_Task goal_
Copy the whole listing below exactly.

_Information given_
::::
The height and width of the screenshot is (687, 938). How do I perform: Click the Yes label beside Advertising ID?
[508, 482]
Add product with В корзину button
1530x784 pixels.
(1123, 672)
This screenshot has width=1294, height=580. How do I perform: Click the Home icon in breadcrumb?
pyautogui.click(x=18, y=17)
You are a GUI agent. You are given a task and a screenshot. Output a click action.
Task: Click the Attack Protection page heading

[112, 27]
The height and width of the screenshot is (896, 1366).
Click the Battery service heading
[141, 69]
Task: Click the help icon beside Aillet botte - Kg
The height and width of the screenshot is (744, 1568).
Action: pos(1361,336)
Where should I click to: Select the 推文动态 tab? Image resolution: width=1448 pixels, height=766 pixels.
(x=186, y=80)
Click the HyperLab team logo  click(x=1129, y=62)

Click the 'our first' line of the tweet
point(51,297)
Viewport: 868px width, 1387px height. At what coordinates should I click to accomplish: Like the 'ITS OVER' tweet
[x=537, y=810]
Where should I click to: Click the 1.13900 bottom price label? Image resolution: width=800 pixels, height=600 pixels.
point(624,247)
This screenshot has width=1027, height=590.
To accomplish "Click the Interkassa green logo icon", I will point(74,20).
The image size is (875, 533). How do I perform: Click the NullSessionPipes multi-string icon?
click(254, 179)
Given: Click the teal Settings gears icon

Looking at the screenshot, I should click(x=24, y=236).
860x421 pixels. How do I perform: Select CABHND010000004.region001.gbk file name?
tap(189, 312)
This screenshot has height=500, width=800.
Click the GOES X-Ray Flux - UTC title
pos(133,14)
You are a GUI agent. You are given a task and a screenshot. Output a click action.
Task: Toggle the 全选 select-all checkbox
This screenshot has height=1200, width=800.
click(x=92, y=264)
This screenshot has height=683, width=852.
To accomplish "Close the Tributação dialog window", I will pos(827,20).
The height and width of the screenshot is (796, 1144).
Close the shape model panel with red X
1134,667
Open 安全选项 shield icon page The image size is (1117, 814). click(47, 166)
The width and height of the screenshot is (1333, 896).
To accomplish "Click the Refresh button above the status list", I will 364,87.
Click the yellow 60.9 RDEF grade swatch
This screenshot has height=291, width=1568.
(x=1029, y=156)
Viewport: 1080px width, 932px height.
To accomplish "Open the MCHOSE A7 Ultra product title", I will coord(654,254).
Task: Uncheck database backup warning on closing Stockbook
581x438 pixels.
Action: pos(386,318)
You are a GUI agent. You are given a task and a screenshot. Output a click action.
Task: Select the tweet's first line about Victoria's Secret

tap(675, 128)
::::
_Task answer_
The height and width of the screenshot is (687, 938). How do I perform: Click the Yes label beside Advertising ID?
[508, 482]
Add product with В корзину button
1530x784 pixels.
(1123, 672)
This screenshot has width=1294, height=580. How do I perform: Click the Home icon in breadcrumb?
pyautogui.click(x=18, y=17)
You are a GUI agent. You are given a task and a screenshot. Output a click action.
Task: Click the Attack Protection page heading

[112, 27]
The height and width of the screenshot is (896, 1366).
Click the Battery service heading
[141, 69]
Task: Click the help icon beside Aillet botte - Kg
The height and width of the screenshot is (744, 1568).
Action: pos(1361,336)
Where should I click to: Select the 推文动态 tab? Image resolution: width=1448 pixels, height=766 pixels.
(x=186, y=80)
Click the HyperLab team logo  click(x=1129, y=62)

Click the 'our first' line of the tweet
point(51,297)
Viewport: 868px width, 1387px height. At what coordinates should I click to accomplish: Like the 'ITS OVER' tweet
[x=537, y=810]
Where should I click to: Click the 1.13900 bottom price label? Image resolution: width=800 pixels, height=600 pixels.
point(624,247)
This screenshot has width=1027, height=590.
To accomplish "Click the Interkassa green logo icon", I will point(74,20).
The image size is (875, 533). How do I perform: Click the NullSessionPipes multi-string icon?
click(254, 179)
Given: Click the teal Settings gears icon

Looking at the screenshot, I should click(x=24, y=236).
860x421 pixels. How do I perform: Select CABHND010000004.region001.gbk file name?
tap(189, 312)
This screenshot has height=500, width=800.
Click the GOES X-Ray Flux - UTC title
pos(133,14)
You are a GUI agent. You are given a task and a screenshot. Output a click action.
Task: Toggle the 全选 select-all checkbox
This screenshot has height=1200, width=800.
click(x=92, y=264)
This screenshot has height=683, width=852.
To accomplish "Close the Tributação dialog window", I will pos(827,20).
The height and width of the screenshot is (796, 1144).
Close the shape model panel with red X
1134,667
Open 安全选项 shield icon page The image size is (1117, 814). click(47, 166)
The width and height of the screenshot is (1333, 896).
To accomplish "Click the Refresh button above the status list", I will 364,87.
Click the yellow 60.9 RDEF grade swatch
This screenshot has height=291, width=1568.
(x=1029, y=156)
Viewport: 1080px width, 932px height.
To accomplish "Open the MCHOSE A7 Ultra product title", I will coord(654,254).
Task: Uncheck database backup warning on closing Stockbook
581x438 pixels.
Action: pos(386,318)
You are a GUI agent. You are given a task and a screenshot. Output a click action.
Task: Select the tweet's first line about Victoria's Secret

tap(675, 128)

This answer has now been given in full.